Hello Squirrel Hunters,

We are holding our second annual squirrel hunting tournament on Jan. 17th at Dunningville Reformed Church in Allegan. I posted information about our first annual tournament last year under the user name "Pastor Chris." The rules/details will be the pretty much the same as last year: two-person teams, must follow all Michigan hunting rules and regulations, no dogs allowed, registration and pancake breakfast begin at 6:30 am with a mandatory meeting at 8:30 am-both hunters must be present, weigh-in begins at 2:00 pm and all teams must be checked in by 4:00 pm sharp, $25 per team registration fee with a $20 early registration fee for teams registered by Jan. 10. 

The proceeds from the pancake breakfast (by donation) and 50% of registration fees will go to the Michigan Outdoor Heritage Fund. The other 50% of registration fees will go to tournament prizes. The grand prize will be a $300 Cabela's gift card.

For more information and to register please contact Pastor Chris at 269-751-5894 or email at [email protected]. Hope to see you there!


----------



## Sprytle (Jan 8, 2005)

Cool!! Sounds like fun, i"ll call a few friends!


----------



## ctimmer (Dec 24, 2014)

Should be a good time. Hope to see you there.


----------



## ctimmer (Dec 24, 2014)

Squirrel Hunters,

I need to make one correction to my original post about the squirrel hunting tournament on Jan. 17. Only 50% of the proceeds from the pancake breakfast will be going for charitable contribution. The other 50% will be used for prizes and supplies for the breakfast. Just wanted to make sure I passed along all of the correct information.


----------



## dpweurding (Nov 9, 2009)

Went last year and was a great time. Anyone who comes will enjoy the atmosphere. Looking forward to it again!

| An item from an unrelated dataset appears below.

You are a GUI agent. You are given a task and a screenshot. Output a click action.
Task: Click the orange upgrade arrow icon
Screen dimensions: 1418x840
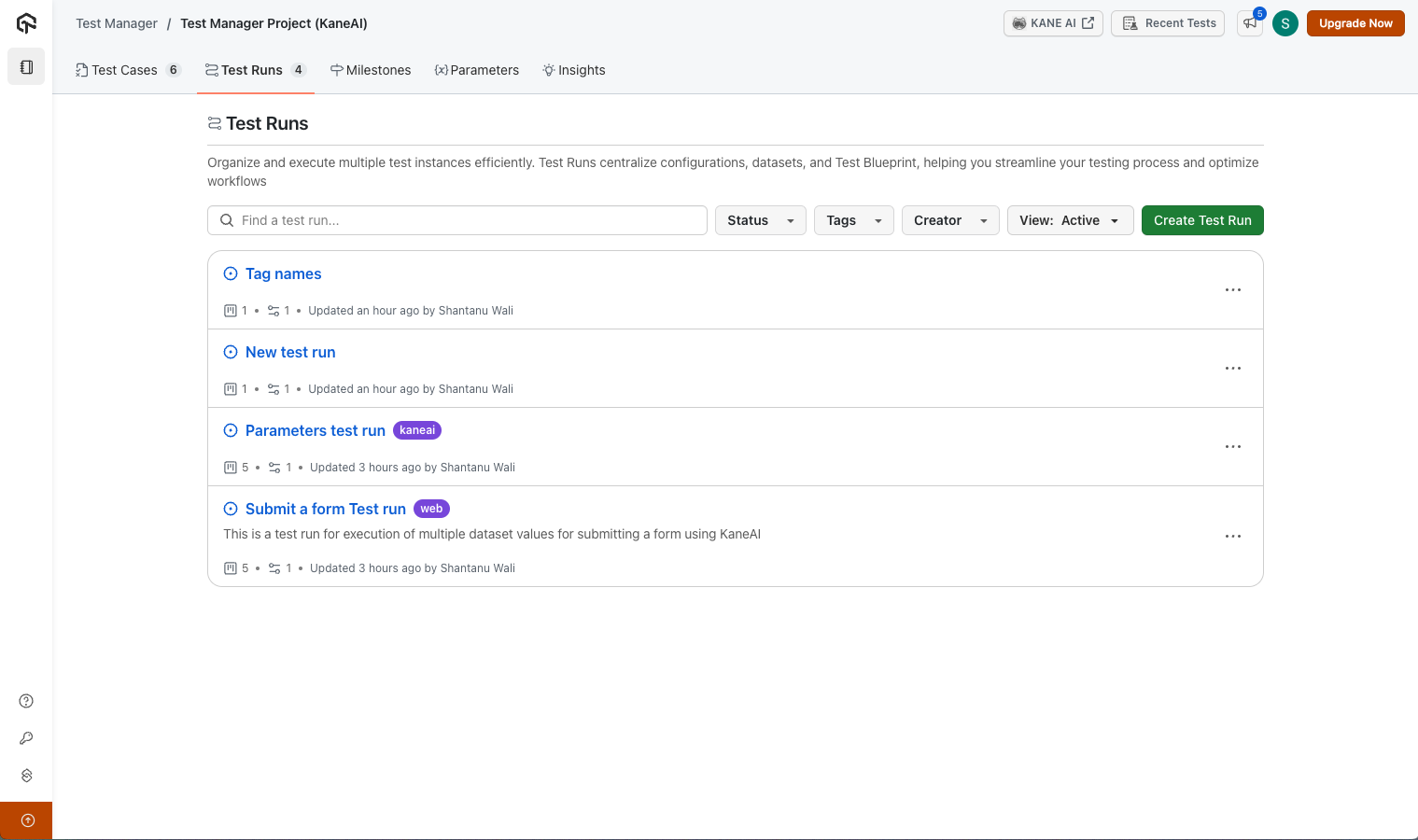click(27, 820)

Sent from my iPhone using Ohub Campfire


----------



## ctimmer (Dec 24, 2014)

I have an update about door prizes that we will have at the tournament. We will have a youth drawing for a squirrel call made by Last Rites Game Calls. Last Rites Game Calls will also be providing a turkey call for a general door prize. And we will have a free squirrel mount from 688 Taxidermy as a general door prize.


----------



## ctimmer (Dec 24, 2014)

Just wanted to send out a big thank you to all who participated in the squirrel tournament this past weekend. We had 48 teams participate, with a 10 squirrel weight of 19.38 taking first place. And we were able to raise $750 for the Michigan Outdoor Heritage Foundation. Again, thanks to all who were involved.


----------



## rkroberts (Jun 4, 2012)

Just seen this to bad I missed it. Just moved to Allegan don't know anyone. Anyone interested in doing some hunting and fishing in the area get back to me. 


Sent from my iPhone using Ohub Campfire


----------



## deLabé (Sep 17, 2008)

Finally clicked through on this thread today. If you do this again next year, put Allegan in the thread title. I have to confess that I got so used to seeing that every squirrel tournament mentioned on this site was way east of us that I never even clicked on this one. Glad things went well! Wouldn't have made this year's anyways, but maybe next year.


----------